*** Opening of Data ***
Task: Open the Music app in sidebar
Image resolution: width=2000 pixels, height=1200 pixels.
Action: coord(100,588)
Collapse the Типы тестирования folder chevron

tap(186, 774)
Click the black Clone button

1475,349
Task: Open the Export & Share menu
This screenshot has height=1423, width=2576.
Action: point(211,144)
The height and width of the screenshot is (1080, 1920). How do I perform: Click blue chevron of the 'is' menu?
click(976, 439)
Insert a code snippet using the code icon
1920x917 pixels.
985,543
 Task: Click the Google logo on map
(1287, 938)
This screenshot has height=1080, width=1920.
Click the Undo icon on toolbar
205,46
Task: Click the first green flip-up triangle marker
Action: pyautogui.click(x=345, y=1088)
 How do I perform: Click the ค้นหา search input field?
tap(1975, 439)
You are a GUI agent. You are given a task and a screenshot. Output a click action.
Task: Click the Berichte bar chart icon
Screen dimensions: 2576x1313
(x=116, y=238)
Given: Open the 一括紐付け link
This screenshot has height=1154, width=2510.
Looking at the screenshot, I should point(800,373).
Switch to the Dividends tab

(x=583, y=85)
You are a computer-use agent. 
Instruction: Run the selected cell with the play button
*** Close of Data ***
Transcribe each record above exactly. Skip none.

◆ **Answer section**
Task: Open the Music app in sidebar
Image resolution: width=2000 pixels, height=1200 pixels.
Action: coord(100,588)
Collapse the Типы тестирования folder chevron

tap(186, 774)
Click the black Clone button

1475,349
Task: Open the Export & Share menu
This screenshot has height=1423, width=2576.
Action: point(211,144)
The height and width of the screenshot is (1080, 1920). How do I perform: Click blue chevron of the 'is' menu?
click(976, 439)
Insert a code snippet using the code icon
1920x917 pixels.
985,543
 Task: Click the Google logo on map
(1287, 938)
This screenshot has height=1080, width=1920.
Click the Undo icon on toolbar
205,46
Task: Click the first green flip-up triangle marker
Action: pyautogui.click(x=345, y=1088)
 How do I perform: Click the ค้นหา search input field?
tap(1975, 439)
You are a GUI agent. You are given a task and a screenshot. Output a click action.
Task: Click the Berichte bar chart icon
Screen dimensions: 2576x1313
(x=116, y=238)
Given: Open the 一括紐付け link
This screenshot has height=1154, width=2510.
Looking at the screenshot, I should point(800,373).
Switch to the Dividends tab

(x=583, y=85)
You are a computer-use agent. 
Instruction: Run the selected cell with the play button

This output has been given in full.